After Ackles told this audience, "Let me depress you with a thought," he launched into the most somber song on Five & Dime - "Aberfan". If you live on the other side of the Atlantic there's a good chance you are familiar with the Aberfan coal mining disaster which took place in the Welsh village on October 21, 1966, when a spoil tip collapsed due to heavy rain and descended upon the village killing 144 people, most of them children attending a local school. It is the worst mining disaster in the history of the U.K.
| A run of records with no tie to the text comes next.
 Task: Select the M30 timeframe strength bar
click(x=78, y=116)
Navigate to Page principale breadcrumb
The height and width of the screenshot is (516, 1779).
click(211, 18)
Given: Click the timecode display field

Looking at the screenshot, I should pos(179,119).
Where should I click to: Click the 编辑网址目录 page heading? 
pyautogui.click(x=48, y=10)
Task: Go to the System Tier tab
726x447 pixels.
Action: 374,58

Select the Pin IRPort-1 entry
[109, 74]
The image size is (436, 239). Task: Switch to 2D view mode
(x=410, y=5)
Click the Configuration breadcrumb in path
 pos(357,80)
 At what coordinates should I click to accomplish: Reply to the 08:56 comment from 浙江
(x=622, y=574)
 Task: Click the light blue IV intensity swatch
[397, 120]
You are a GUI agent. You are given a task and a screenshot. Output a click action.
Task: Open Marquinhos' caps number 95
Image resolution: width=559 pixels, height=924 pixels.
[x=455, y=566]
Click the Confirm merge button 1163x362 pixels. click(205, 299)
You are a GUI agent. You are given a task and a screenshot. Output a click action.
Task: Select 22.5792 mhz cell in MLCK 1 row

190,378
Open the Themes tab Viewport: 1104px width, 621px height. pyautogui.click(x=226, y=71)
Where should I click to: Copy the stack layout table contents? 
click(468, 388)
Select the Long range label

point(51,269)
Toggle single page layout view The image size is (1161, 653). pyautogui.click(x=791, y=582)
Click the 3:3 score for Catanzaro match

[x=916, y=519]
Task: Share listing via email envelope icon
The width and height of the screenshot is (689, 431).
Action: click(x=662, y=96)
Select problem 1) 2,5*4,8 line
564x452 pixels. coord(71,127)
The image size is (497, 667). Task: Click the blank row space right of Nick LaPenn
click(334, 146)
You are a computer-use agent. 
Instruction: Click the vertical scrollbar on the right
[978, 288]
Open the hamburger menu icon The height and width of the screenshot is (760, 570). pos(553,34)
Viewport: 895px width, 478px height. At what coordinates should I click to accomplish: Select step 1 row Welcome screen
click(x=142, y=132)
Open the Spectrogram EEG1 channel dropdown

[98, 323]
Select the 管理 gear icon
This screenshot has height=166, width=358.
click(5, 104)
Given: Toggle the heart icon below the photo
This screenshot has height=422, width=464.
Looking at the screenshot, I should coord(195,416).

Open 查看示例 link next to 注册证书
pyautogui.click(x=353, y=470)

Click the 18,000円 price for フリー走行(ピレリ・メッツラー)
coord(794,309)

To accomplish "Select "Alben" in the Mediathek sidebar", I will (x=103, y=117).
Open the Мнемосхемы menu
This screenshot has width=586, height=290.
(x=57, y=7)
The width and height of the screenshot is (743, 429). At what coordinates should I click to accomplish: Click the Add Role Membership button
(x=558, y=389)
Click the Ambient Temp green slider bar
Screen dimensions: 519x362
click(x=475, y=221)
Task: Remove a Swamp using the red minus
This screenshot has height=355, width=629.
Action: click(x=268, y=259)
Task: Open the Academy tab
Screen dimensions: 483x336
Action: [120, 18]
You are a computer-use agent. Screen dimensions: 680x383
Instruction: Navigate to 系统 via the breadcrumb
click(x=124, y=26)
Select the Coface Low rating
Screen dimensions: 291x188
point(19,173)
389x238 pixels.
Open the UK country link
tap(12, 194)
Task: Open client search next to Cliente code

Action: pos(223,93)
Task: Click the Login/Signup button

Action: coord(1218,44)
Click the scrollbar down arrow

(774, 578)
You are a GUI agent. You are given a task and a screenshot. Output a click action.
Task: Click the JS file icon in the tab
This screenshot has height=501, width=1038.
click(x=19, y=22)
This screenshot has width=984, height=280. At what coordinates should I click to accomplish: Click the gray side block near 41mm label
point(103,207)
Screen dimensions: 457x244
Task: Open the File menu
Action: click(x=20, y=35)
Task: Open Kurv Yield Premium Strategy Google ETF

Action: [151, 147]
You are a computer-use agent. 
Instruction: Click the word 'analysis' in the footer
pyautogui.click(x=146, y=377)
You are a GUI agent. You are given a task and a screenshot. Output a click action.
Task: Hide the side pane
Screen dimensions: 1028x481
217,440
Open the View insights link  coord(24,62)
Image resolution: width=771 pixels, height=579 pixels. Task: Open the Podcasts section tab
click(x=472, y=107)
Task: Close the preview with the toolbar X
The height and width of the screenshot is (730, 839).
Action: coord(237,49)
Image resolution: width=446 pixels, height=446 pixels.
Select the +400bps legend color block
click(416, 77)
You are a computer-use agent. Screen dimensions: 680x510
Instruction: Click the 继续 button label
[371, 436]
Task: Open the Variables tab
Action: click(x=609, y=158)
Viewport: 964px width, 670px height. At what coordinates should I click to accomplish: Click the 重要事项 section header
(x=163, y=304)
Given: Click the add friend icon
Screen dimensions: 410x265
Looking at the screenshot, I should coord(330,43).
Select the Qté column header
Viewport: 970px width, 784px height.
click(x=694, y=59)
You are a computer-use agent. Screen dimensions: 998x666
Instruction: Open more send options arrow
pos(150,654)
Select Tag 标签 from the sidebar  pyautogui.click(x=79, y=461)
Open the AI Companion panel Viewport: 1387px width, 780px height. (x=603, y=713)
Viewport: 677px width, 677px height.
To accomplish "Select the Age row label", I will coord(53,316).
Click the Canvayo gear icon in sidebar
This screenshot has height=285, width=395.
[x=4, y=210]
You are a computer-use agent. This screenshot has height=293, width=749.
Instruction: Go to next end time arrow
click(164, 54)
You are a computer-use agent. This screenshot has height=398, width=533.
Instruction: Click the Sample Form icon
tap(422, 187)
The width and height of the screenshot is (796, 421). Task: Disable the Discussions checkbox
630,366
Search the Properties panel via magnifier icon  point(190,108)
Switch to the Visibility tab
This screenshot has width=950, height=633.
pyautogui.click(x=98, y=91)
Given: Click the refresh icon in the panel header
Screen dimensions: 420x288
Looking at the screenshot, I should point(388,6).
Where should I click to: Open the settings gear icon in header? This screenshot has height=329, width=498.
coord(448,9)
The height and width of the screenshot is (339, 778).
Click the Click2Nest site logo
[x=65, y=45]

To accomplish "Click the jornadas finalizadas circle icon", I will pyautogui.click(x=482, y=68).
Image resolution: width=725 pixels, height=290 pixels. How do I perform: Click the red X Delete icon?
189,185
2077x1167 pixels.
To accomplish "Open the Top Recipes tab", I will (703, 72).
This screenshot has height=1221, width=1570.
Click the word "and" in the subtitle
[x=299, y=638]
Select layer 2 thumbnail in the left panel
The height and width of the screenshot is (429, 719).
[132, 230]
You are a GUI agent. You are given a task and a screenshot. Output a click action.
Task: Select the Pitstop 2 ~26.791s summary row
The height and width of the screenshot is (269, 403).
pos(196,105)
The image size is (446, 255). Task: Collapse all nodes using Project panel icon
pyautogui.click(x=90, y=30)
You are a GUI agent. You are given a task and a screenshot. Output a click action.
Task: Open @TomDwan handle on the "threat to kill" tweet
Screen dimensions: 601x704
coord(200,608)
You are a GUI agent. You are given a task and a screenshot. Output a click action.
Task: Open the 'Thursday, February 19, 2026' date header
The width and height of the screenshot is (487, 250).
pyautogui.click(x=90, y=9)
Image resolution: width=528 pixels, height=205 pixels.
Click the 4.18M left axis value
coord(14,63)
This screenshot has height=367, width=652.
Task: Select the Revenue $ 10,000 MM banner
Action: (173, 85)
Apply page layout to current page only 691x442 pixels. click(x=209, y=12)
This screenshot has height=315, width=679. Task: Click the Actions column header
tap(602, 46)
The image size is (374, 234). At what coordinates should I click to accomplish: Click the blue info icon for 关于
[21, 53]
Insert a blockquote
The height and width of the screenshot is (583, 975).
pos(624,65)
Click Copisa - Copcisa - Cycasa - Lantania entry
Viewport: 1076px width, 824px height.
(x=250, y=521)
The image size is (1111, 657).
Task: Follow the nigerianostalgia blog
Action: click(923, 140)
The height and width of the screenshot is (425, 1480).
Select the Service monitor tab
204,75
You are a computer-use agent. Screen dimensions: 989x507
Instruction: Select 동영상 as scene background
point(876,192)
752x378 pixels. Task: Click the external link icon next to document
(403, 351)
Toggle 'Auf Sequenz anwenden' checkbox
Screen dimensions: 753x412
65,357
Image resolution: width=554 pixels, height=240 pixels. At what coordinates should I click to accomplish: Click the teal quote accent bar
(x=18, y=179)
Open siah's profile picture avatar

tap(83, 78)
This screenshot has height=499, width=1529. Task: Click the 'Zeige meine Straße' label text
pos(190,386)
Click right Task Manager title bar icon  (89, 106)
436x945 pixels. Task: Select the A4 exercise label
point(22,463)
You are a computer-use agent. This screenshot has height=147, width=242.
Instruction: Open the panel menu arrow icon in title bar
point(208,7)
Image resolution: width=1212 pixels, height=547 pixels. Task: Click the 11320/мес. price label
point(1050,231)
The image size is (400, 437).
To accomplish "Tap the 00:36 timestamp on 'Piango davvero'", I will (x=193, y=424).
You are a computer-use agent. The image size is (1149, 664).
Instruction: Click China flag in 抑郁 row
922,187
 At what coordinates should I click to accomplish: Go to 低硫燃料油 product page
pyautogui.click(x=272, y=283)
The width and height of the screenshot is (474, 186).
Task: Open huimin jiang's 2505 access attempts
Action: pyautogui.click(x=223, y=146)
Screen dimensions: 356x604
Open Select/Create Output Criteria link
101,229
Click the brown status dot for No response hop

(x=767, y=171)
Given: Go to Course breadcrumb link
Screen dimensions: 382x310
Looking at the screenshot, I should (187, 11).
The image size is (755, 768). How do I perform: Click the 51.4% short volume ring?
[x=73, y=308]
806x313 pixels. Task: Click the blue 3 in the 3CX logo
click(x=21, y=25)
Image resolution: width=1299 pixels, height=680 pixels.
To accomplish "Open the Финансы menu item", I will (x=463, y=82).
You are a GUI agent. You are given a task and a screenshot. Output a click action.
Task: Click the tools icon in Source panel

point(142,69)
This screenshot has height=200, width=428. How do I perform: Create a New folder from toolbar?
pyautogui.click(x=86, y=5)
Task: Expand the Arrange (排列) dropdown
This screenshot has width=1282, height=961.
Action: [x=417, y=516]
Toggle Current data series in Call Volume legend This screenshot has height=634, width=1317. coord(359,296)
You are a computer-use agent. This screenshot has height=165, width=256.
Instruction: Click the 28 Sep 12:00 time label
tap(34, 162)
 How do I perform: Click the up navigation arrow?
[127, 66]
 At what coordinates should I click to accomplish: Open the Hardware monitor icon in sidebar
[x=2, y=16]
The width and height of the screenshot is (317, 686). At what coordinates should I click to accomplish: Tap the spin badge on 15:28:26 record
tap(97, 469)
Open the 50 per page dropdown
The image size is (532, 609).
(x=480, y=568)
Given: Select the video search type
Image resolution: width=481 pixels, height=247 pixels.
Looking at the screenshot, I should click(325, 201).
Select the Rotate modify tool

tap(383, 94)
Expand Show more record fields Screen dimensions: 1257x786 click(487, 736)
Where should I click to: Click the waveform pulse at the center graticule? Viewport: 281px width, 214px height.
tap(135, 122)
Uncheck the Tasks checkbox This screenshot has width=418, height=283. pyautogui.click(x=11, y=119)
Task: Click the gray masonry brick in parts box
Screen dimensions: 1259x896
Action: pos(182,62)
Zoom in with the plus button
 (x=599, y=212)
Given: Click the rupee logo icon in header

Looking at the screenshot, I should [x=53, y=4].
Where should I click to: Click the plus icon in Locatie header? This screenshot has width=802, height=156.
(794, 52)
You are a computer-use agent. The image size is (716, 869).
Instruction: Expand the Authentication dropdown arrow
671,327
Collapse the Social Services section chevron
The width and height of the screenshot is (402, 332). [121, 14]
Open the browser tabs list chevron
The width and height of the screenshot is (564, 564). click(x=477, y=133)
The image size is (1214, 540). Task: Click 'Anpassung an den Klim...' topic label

The call for silence hushed the crowd
Who searched the clouds for answers
While they listened for life and held their breath
The sound of death held the dancers
As the rain fell in the morning on Aberfan
But no one told the children, but no one told the children
And it's always the children
Ackles would return to lighter fare with "Oh, California!" from his 1972 album American Gothic. In introducing "Oh, California!", Ackles remarked, "Here's an easy way to learn piano by correspondence in only six weeks!!!"
Then I can warn yaWere all gonna live in California!Wherever we live it's California!Where the road to tomorrow is a dead end doubtIf we won't change the route.Let's all be happyUntil the sun goes out
OK, perhaps it isn't such light fare. But with the ragtime style of piano, "Oh, California!" can easily be interpreted as escapism even if this is exactly what Ackles wanted to avoid. It is worth noting that in this performance, Ackles replaced a lyric about McDonald's with a reference to then LA Mayor Sam Yorty.
As mentioned at the outset of this dispatch, Ackles then concluded the proceedings with "Be My Friend" which also concludes his eponymous debut album lamenting the short half hour and how life is absurd. Perhaps Ackles saw fit to invoke absurdity as he was only able to sing the first two verses of the song and then had to omit the last verse in favor of a long piano outro as the credits rolled over before concluding with the early 1970s PBS call signal. While it is always neat to relive those pleasant childhood sounds, let me close with the verse from "Be My Friend" which Ackles did not sing that night.
This life may not bring much of comfort to you
This world may lose its touch of kindness too
And who's to blame
Why can't you see
Only you and me
So if I may
I'd like to say
Be my friend
In describing this concert footage in Down River: In Search of David Ackles, Mark Brend noted that he had not viewed the concert, but that music critic Richie Unterberger had done so on his behalf. It occurs to me that it is quite possible that Richie Unterberger and I are the only two people in the world who have seen this concert footage in the past 50 years. This is a shame. The music of David Ackles ought to be better known to the world.
But in order for that to be possible somebody has let people know the world there was once a David Ackles who made his own unique brand of music. Perhaps I have to be one of those somebodies. If I can play any role in gaining broader appreciation of David Ackles' music, then I can say that I have succeeded in bringing the world a small measure of comfort and kindness.